Base normativa e precedentes
- Art. 225, CF/88 — prevê o dever de todos (Poder Público e coletividade) na defesa e preservação do meio ambiente ecologicamente equilibrado.
- Lei 6.938/1981 (Política Nacional do Meio Ambiente) — institui instrumentos como avaliação de impacto ambiental, licenciamento e padrões de qualidade ambiental.
- Lei 14.119/2021 — institui a Política Nacional de Pagamento por Serviços Ambientais, valorizando os serviços ecossistêmicos e criando incentivos econômicos.
- Decreto 12.485/2025 — prevê a organização de metas e plano de ação para biodiversidade, incluindo a EPANB 2025-2030.
- Marco Global da Biodiversidade (Target 15) — orienta a adoção de medidas legais e administrativas para que empresas monitorem e divulguem riscos e impactos sobre a natureza.
- TNFD (Taskforce on Nature-related Financial Disclosures) — recomendações técnicas em quatro pilares: governança, estratégia, gestão de riscos/impactos e métricas/ metas; funciona como padrão de mercado.
Impacto prático
- Advogados corporativos e de compliance: terão de revisar políticas internas, cláusulas contratuais, termos de garantia e mecanismos de indenização para integrar exigências de rastreabilidade, due diligence territorial e obrigações de reporte vinculadas à biodiversidade.
- Departamentos financeiros e de risco: passam a incorporar métricas de exposição à natureza em modelos de avaliação de crédito, precificação de seguros e análise de portfólio, com possível repercussão em custo de capital.
- Cadeias de suprimentos e procurement: exigirão sistemas de rastreabilidade e certificação que comprovem conformidade com regras de acesso e repartição de benefícios, além de critérios de não-impacto em biomas sensíveis.
- Empresas de setores intensivos em recursos naturais (agronegócio, mineração, infraestrutura, energia, logística): serão foco inicial da cobrança de medidas concretas de mitigação, compensação e reporte, exigindo integração entre operações e políticas de sustentabilidade.
- Investidores institucionais e fundos: poderão adotar a TNFD e requisitos correlatos como condição para alocação, influenciando negociações e exigindo cláusulas de compliance ambiental nas operações.
O que observar
- Padronização e regulação: cabe monitorar se e quando recomendações como as da TNFD serão transformadas em normas obrigatórias por meio de regulação setorial, exigências de mercado ou legislação específica, e qual será o escopo de aplicação (tamanho de empresas, setores, operações transfronteiriças).
- Prova e mensuração: a biodiversidade exige métricas territoriais complexas; a credibilidade dos relatórios dependerá de métodos aceitos, auditorias independentes e governança de dados — risco de litígios por informações insuficientes ou enganosas.

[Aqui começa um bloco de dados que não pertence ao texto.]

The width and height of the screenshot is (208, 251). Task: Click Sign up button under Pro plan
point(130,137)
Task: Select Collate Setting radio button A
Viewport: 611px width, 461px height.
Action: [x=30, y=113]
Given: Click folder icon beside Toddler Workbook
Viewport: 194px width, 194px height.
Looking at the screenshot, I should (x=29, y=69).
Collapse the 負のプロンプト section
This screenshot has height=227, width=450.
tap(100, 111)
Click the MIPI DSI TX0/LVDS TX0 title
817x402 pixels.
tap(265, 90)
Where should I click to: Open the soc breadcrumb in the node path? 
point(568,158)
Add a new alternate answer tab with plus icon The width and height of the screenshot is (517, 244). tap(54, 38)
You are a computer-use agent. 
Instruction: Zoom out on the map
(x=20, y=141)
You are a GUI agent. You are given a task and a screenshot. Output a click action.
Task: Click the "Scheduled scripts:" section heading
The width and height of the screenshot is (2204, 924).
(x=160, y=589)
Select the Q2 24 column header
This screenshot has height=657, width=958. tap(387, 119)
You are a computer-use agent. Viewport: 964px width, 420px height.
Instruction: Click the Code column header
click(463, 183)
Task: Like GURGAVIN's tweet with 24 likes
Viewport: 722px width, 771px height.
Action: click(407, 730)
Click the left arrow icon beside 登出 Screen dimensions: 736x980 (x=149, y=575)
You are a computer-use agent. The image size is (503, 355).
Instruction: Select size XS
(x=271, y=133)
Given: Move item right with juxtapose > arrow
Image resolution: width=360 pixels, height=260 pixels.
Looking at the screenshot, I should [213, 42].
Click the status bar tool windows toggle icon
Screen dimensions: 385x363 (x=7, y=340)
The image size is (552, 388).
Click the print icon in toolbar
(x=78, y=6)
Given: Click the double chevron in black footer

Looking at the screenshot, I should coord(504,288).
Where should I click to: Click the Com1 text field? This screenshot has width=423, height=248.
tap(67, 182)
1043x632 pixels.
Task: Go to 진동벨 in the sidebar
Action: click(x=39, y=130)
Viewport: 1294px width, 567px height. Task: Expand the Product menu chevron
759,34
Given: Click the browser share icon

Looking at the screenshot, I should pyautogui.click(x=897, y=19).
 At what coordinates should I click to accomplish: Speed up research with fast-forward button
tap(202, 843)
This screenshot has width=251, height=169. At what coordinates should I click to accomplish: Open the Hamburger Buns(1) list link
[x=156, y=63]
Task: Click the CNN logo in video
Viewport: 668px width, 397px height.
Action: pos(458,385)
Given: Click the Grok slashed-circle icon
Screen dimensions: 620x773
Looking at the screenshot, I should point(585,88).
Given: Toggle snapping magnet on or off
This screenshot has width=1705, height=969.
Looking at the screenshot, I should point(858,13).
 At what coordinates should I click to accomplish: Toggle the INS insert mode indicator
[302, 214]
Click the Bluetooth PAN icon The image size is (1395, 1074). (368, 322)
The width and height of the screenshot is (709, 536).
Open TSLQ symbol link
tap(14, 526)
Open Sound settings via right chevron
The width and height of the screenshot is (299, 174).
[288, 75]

- Responsabilidade contratual e cadeia: contratos precisarão definir alçadas de responsabilidade entre fornecedores, compradores e financiadores, incluindo cláusulas de revisão e multa para não conformidade com requisitos de biodiversidade.
- Regulação de acesso e repartição de benefícios: empresas que utilizam recursos genéticos ou conhecimentos tradicionais devem adequar procedimentos para cumprir normas de ABS e evitar responsabilizações administrativas e civis.
- Agenda de enforcement e modulação: profissionais devem acompanhar ações estatais e administrativas que detalhem obrigações de reporte e fiscalização; em eventuais casos de jurisprudência divergente, a uniformização poderá ser buscada nos tribunais competentes.
A incorporação da biodiversidade ao compliance não é apenas uma demanda ambiental: é uma reconfiguração das obrigações de governança, transparência e diligência das empresas. Para advogados, gestores e investidores, isso implica repensar processos, contratos e sistemas de controle com foco em provas técnicas, rastreabilidade e integração entre dados ecológicos e decisões econômicas.